*** Opening Records for this exercise ***

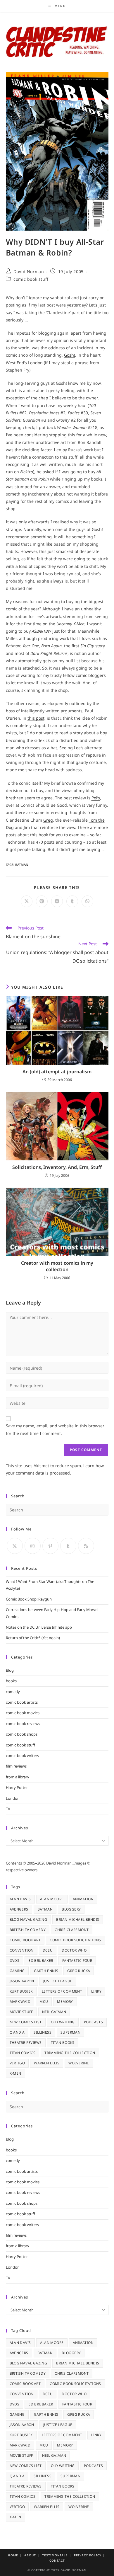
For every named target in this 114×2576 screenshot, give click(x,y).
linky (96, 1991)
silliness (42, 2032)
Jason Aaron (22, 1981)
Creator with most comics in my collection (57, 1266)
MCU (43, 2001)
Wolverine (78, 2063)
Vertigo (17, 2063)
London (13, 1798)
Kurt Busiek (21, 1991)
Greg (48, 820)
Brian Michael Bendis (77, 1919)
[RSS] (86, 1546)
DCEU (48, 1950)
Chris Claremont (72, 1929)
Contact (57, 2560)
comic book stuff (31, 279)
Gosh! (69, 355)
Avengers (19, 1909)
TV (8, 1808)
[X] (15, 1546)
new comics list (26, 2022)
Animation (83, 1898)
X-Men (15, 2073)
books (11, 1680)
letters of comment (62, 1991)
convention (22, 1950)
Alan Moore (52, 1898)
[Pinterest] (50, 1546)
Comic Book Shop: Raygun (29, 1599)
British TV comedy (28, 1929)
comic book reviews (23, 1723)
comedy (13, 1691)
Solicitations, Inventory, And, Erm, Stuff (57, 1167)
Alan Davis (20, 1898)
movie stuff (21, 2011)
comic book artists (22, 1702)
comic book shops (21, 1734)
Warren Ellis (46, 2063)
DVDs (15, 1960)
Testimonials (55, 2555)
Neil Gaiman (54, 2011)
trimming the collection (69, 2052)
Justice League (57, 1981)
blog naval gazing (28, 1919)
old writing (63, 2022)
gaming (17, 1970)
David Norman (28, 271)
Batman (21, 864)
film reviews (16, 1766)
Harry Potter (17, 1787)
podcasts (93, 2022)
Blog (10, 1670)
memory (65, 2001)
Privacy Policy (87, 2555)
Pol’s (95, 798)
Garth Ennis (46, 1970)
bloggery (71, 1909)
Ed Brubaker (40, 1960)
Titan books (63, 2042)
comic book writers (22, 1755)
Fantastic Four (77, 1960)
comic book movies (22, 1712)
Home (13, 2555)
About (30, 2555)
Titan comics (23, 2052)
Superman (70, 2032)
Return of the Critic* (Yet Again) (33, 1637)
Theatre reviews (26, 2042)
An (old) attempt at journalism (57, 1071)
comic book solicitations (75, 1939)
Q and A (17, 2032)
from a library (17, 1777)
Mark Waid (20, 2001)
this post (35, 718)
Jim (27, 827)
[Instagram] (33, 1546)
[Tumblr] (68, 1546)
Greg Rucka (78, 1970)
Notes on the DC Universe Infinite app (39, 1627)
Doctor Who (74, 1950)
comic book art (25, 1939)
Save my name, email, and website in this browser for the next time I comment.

*** Closing Records for this exercise ***

◆ Work required:
Gather each line of the listing that holds the string "comment".

◆ Answer for this exercise:
letters of comment (62, 1991)
Save my name, email, and website in this browser for the next time I comment.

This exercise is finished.